I don’t want that admissions officer to consider that, perhaps here and there, someone, somewhere, underestimated them because both of their parents aren’t white. In the 2020s, that will have happened so seldom to them, as upper-middle-class persons living amid America’s most racially enlightened Blue American white people, that I’m quite sure it will not imprint them existentially any more than it did me, coming of age in the 1970s and 1980s.
I don’t want the admissions officer to consider my children’s “diversity.” For one thing, their diversity from the other kids in their neighborhoods, classrooms and lives is something of an abstraction. They wear clothes from Old Navy, watch (and rewatch) “Frozen” and “Encanto,” and play a lot of Roblox, just like their peers. And I will never forget a line from a guidebook that Black students at Harvard wrote two decades ago: “We are not here to provide diversity training for Kate and Timmy.” Yep — and if we salute the enterprising undergrads who wrote that, we must question the general thrust of the sundry amicus briefs that will be offered in the Harvard and U.N.C. cases, about how kids of color are vital to a campus because of their diversity, echoing the statement of Harvard’s president, just this week, that “Considering race as one factor among many in admissions decisions produces a more diverse student body which strengthens the learning environment for all.”

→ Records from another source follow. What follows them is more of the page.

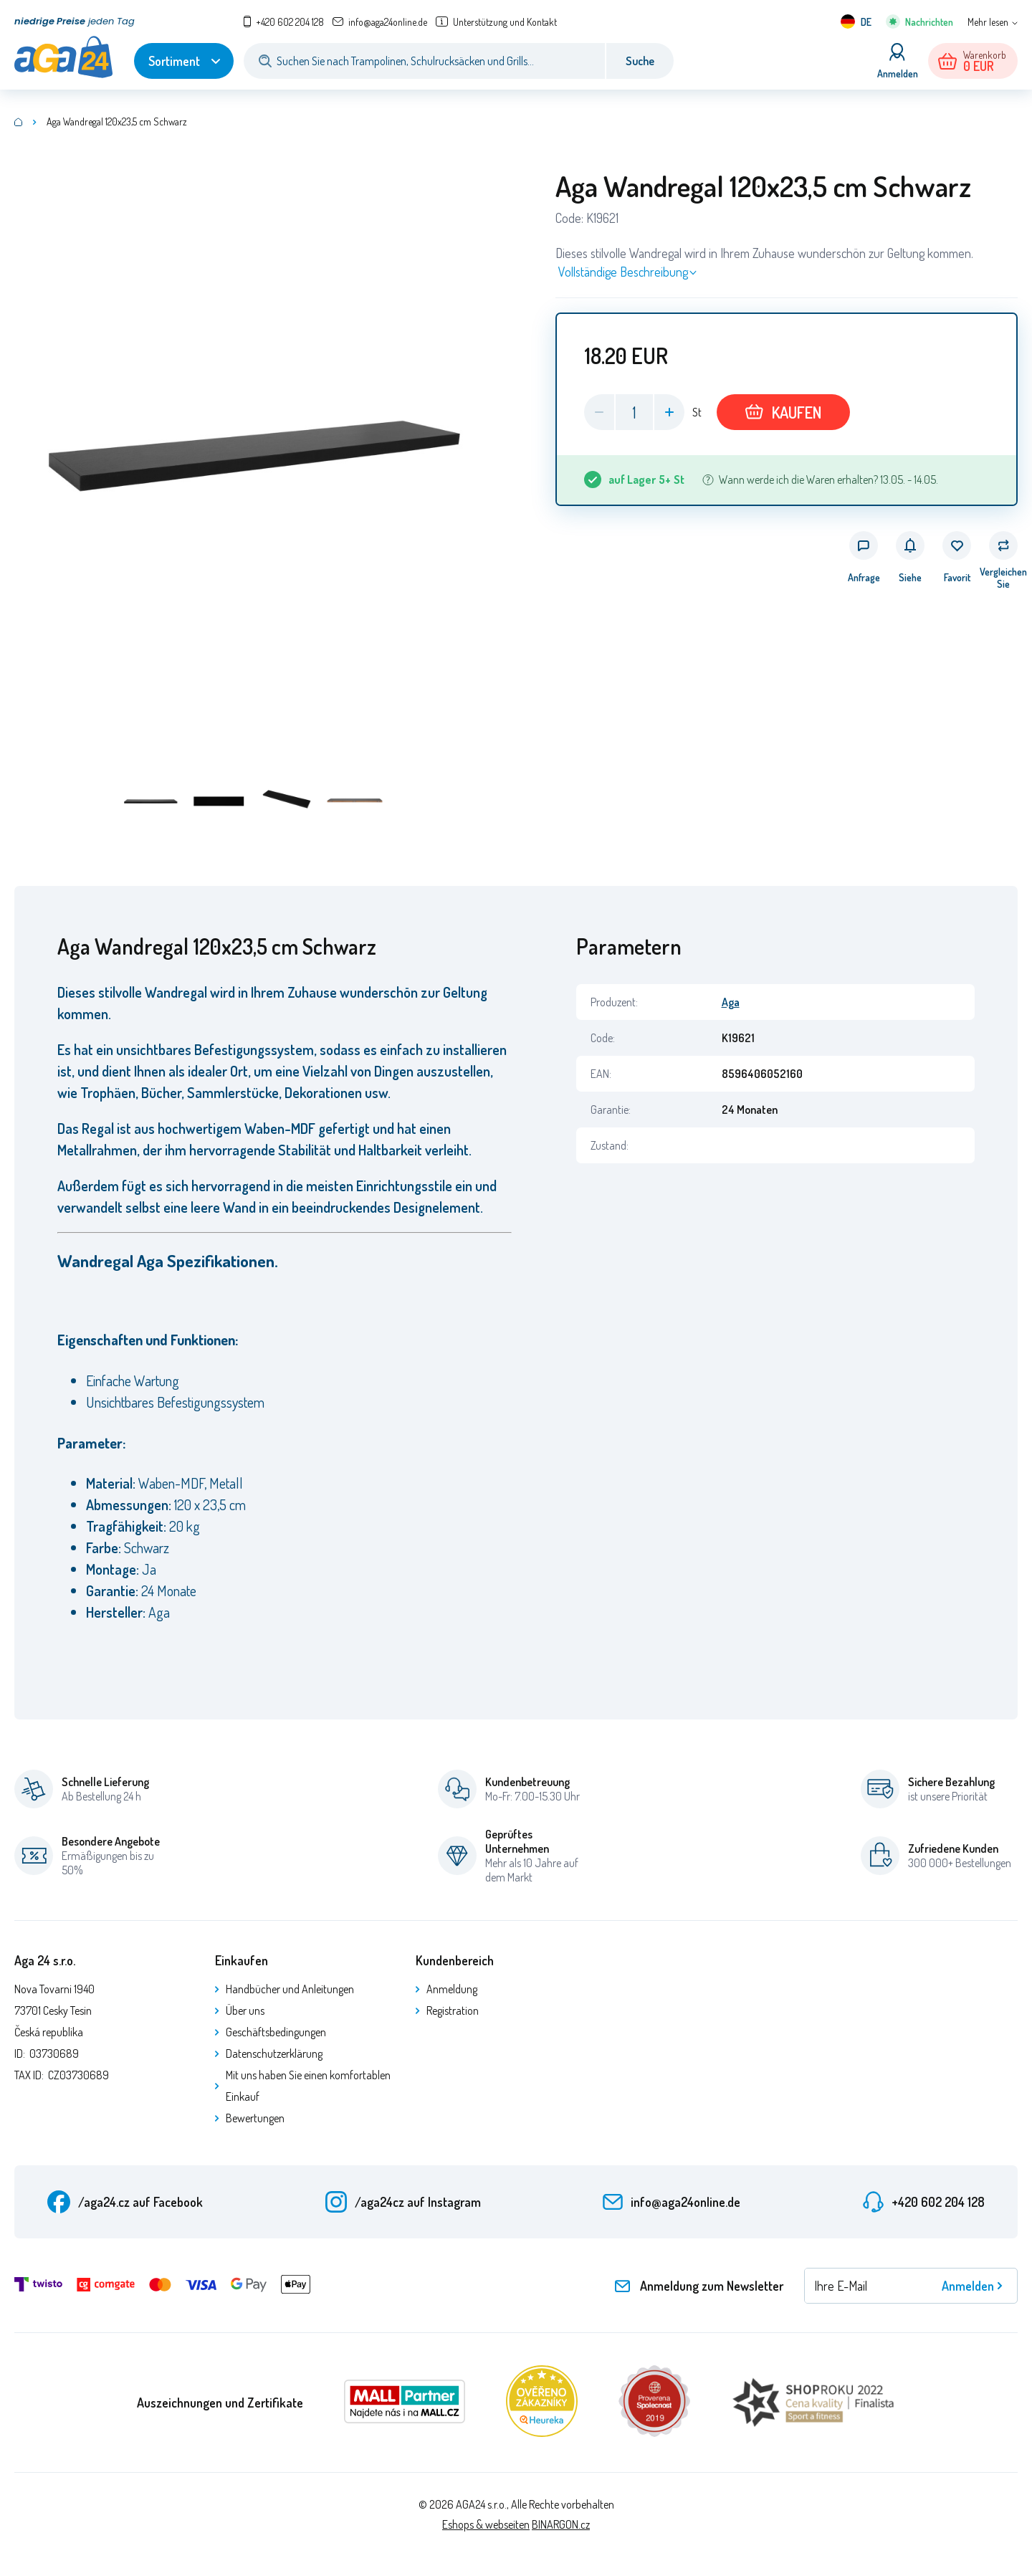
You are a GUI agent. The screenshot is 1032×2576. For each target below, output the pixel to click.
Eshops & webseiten (486, 2524)
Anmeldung (451, 1989)
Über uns (245, 2010)
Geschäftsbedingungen (276, 2032)
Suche (640, 61)
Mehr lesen (988, 22)
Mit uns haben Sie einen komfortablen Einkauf (308, 2086)
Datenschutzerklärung (274, 2053)
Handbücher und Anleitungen (290, 1989)
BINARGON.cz (561, 2524)
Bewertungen (255, 2118)
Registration (452, 2010)
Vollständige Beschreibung (623, 272)
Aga (731, 1002)
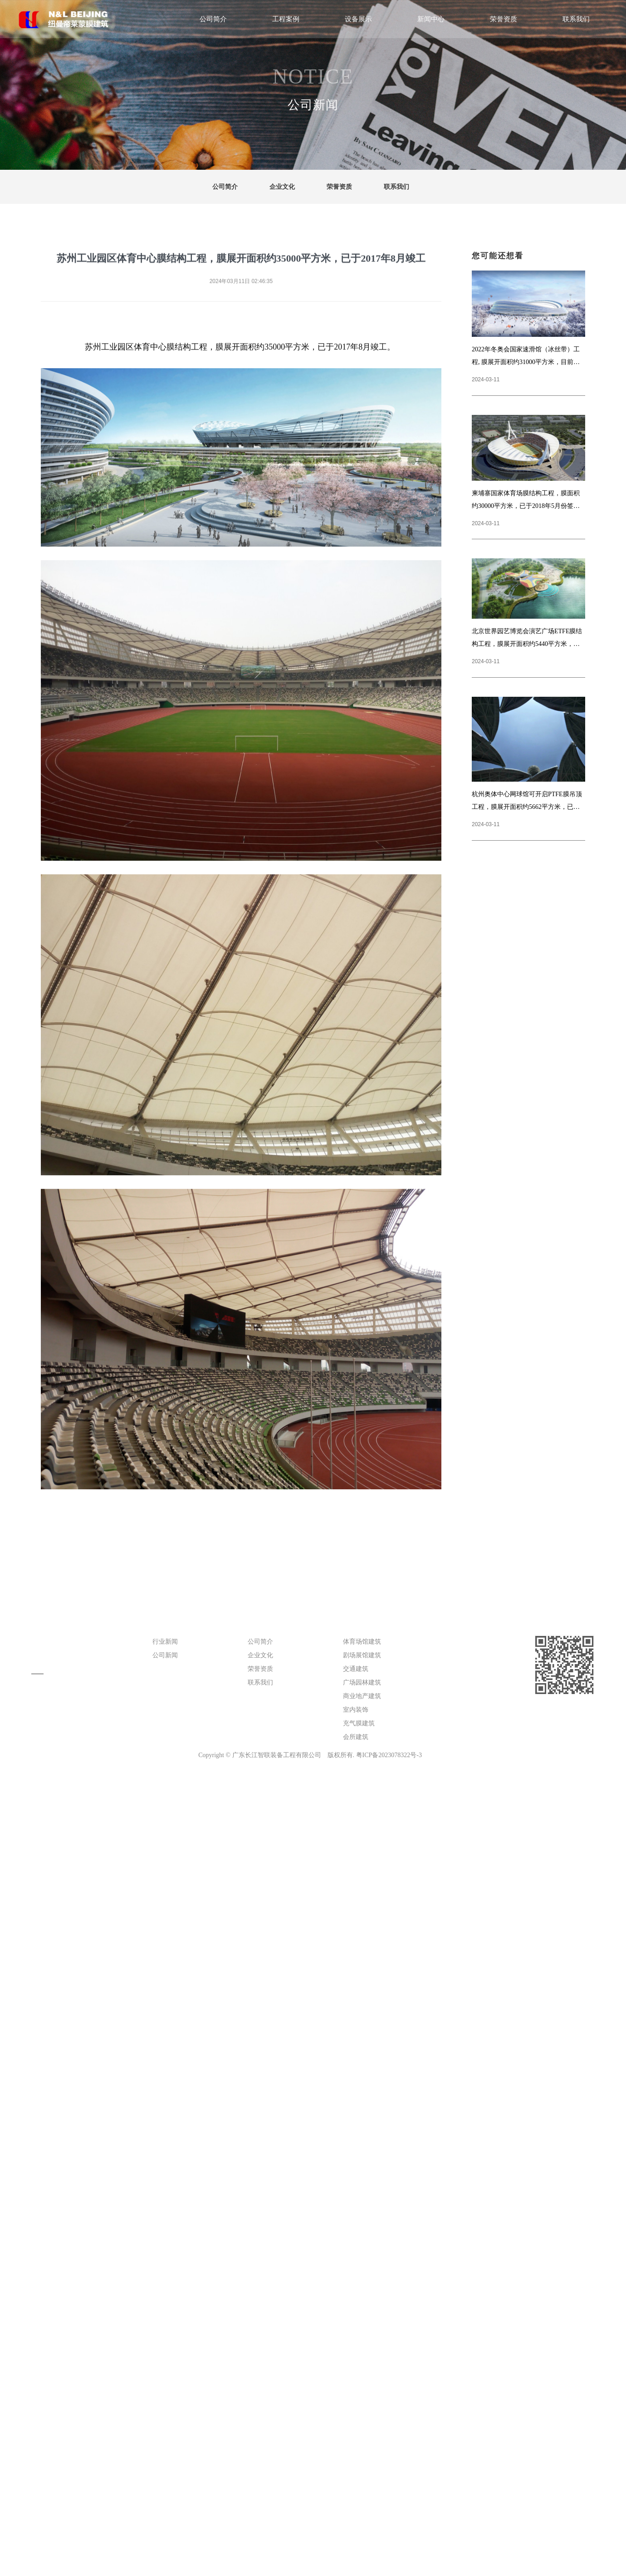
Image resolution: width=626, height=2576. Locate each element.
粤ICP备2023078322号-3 (389, 1755)
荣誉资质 (503, 19)
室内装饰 (355, 1709)
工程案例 (285, 19)
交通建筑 (355, 1668)
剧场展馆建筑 (362, 1655)
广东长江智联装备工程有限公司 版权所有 (292, 1755)
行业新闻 (165, 1641)
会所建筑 (355, 1737)
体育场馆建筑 (362, 1641)
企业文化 (282, 186)
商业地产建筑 (362, 1696)
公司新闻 (165, 1655)
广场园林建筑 (362, 1682)
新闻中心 (431, 19)
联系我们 (576, 19)
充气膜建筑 (359, 1723)
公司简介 (213, 19)
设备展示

“Diversity” has become one of those terms (and ideas) that makes us feel cozy inside, like freshly baked blueberry muffins and “A Charlie Brown Christmas.” But how would you feel about looking a Black undergraduate in the eye and saying, “A lot of the reason we wanted you here, on our campus, is your differences from most of the other students and the life lessons they can learn from them”? Someone says, “I want my kids to interact with Black students before they go out into the world.” I ask, “Just what was it about Black people that you were hoping your kids would learn?”
There are ripostes to this, of course. Some would say that we need to maintain racial preferences in admissions until we’ve eliminated inequalities between Black, Latino, Native American and white America — no differences in wealth, educational opportunities, health outcomes or access to the ballot. (Note that Asian Americans are a somewhat different case, broadly speaking, that we might take up another time.) I understand that argument but consider it flawed, for two very straightforward reasons.
First, where is the evidence that maintaining racial preferences in admissions, at the nation’s most selective universities, is the only, the best or even a reasonably effective way to rectify those inequalities? In individual cases, certainly, some students of color will receive, and capitalize on, opportunities that they otherwise may not have had. But the persistence of the wealth gap, after generations of affirmative action, suggests that somewhere along the way, we’ve missed the mark, policy-wise.
Second, if you’ve raised your kids amid economic adversity, you most likely will understand and even support having those circumstances taken into account in their evaluation by a university, even if you’re not part of a racial minority. But suppose that those aren’t your circumstances, that you’re middle class or above and aren’t Black, Latino or Native American. How would you feel about your kids being admitted to a university because of their “diverseness” from other kids rather than, well, their selves?